SOURCE TEXT:
━━━
Basic Electrical

Question 1

Working Voltage

Answer 1

The highest voltage that can be steadily applied to a capacitor without the danger of the dielectric breaking down.

Question 2

Working voltage depends upon what?

Answer 2

The material used as the dielectric and on its thickness.

Question 3

What are the three types of resistive forces in an AC circuit? (also known as Impedance)

Answer 3

Inductive reactance - causes current to lag the voltage.
Capacitive reactance - causes current to lead the voltage.
Resistance - allows current and voltage to remain in phase.

Question 4

Inductive and capacitive reactance are how many degrees out of phase?

Answer 4

180 degrees, canceling each other out.

Question 5

Inductive reactance

Answer 5

The continuously inducted voltage opposition to the current in a circuit caused by an electromagnetic field (EMF).

/or, the measure of how much the countering EMF in the circuit will oppose current variations.

Question 6

What units are inductive reactance measured in?

Answer 6

Ohms - same as resistance.

Question 7

Dielectric field

Answer 7

The field of force that exists around a charged body (sometimes called an electrostatic field), represented by lines extending in all directions from the charged body, and terminating where there is an equal and opposite charge.

Question 8

How do transformers work?

Answer 8

The changing current in the primary windings produces a changing magnetic field whose flux cuts across the turns of the secondary winding and induces a voltage into it.

Question 9

8004

Answer 9

return to this card

Question 10

Which of the five items listed have an effect on inductive reactance, and which do not have an effect?

Inductance
Voltage
Capacitive reactance
Frequency
Resistance

Answer 10

Have an effect:
Inductance
Frequency

No effect:
Voltage
Capactive reactance
Resistance

Question 11

Total capacitance formulas in series vs in parallel

Answer 11

In series:

C(T) = 1 / ( (1/C(1)) + (1/C(2)) + (1/C(3))…)

In parallel:

C(T) = C(1) + C(2) + C(3)…

Question 12

How do capacitors behave in response to the amount of electrons present in a circuit?

Answer 12

Capacitors accept electrons when there is an excess and release them back into the circuit when the values decrease.

Question 13

What do capacitors store?

Answer 13

electrical charges.

Question 14

Effective Voltage

Answer 14

Also known as root mean square (rms) voltage, effective voltage is the voltage measured by most of the AC voltmeters.

Question 15

What instruments measure peak voltage?

Answer 15

A special peak voltmeter or an oscilloscope.

Question 16

What three factors affect the amount of electricity a capacitor can store?

Answer 16

The area of the plates: the larger the plate area, the greater the capacity

The thickness of the dielectric: the closer the plates are together, the stronger the electrical field will be and the greater the capacity.

The material from which the dielectric is made: the higher the dielectric constant, the greater the capacity.
━━━
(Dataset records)
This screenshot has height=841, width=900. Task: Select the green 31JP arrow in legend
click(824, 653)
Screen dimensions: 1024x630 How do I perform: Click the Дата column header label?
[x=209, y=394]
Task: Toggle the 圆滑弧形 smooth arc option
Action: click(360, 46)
━━━
STATED PROBLEM 1: Copy the dataset rows word for word, starting at the line that contains "Screen dimensions: 1024x630" and ending with the last line of the rows.
STATED PROBLEM 2: Write the next part of the basic electrical flashcards, beginning after their final card.

REPLY 1:
Screen dimensions: 1024x630 How do I perform: Click the Дата column header label?
[x=209, y=394]
Task: Toggle the 圆滑弧形 smooth arc option
Action: click(360, 46)

REPLY 2:
Question 17

Metric Prefixes / Powers of Ten

Answer 17

Exa (E) = 10^18
Peta (P) = 10^15
Tera (T) = 10^12
Giga (G) = 10^9
Mega (M) = 10^6
kilo (k) = 10^3
hecto (h) = 10^2
deca (da) = 10^1

deci (d) = 10^-1
centi (c) = 10^-2
milli (m) = 10^-3
micro (Greek symbol pronounced “mu”) = 10^-6
nano (n) = 10^-9
pico (p) = 10^-12
femto (f) = 10^-15
atto (a) = 10^-18

Question 18

Effective values

Answer 18

Almost all measuring instruments used for electrical system servicing measure the effective rms values are assumed.

Question 19

Total Inductance formulas in series vs in parallel

Answer 19

In series:

L(T) = L(1) + L(2) + L(3)…

In parallel:

L(T) = 1 / ( (1/L(1)) + (1/L(2)) + (1/L(3))…)

Question 20

8015 through 8019

Answer 20

Math world problems. Review the study guide for their explanations.

Page 6

Question 21

The power produced by an electric motor is the product of what?

Answer 21

Its current and voltage

Question 22

What is the potential difference between two conductors?

Answer 22

The measure of the electrical pressure difference between the conductors.

Question 23

Current flowing through a conductor produces what and dissipates what?

Answer 23

It produces a magnetic field and dissipates thermal energy

Question 24

What is true power in an AC circuit?

Answer 24

the product of the circuit voltage and only that part of the current in phase with the voltage

Question 25

What is apparent power?

Answer 25

the circuit voltage multiplied by all of the current.

Question 26

What is a reactive circuit?

Answer 26

Any AC circuit containing either inductance or capacitance.

Question 27

Impedance formula

Answer 27

Z (impedance) = square root of: ( R(resistance)^2 + ( X(L)(Inductive reactance) - X(C)(capactive reactance) )^2

Question 28

Resistance formula in series vs parallel

Answer 28

In series:

R(T) = R(1) + R(2) + R(3)…

In parallel:

R(T) = 1 / ( (1/R(1)) + (1/R(2)) + (1/R(3))…)

Question 29

How should ammeters be connected to a circuit?

Answer 29

In series

Question 30

How should voltmeters be connected to a circuit?

Answer 30

In parallel

Question 31

How much voltage drop is acceptable with a maximum current flow through a switch?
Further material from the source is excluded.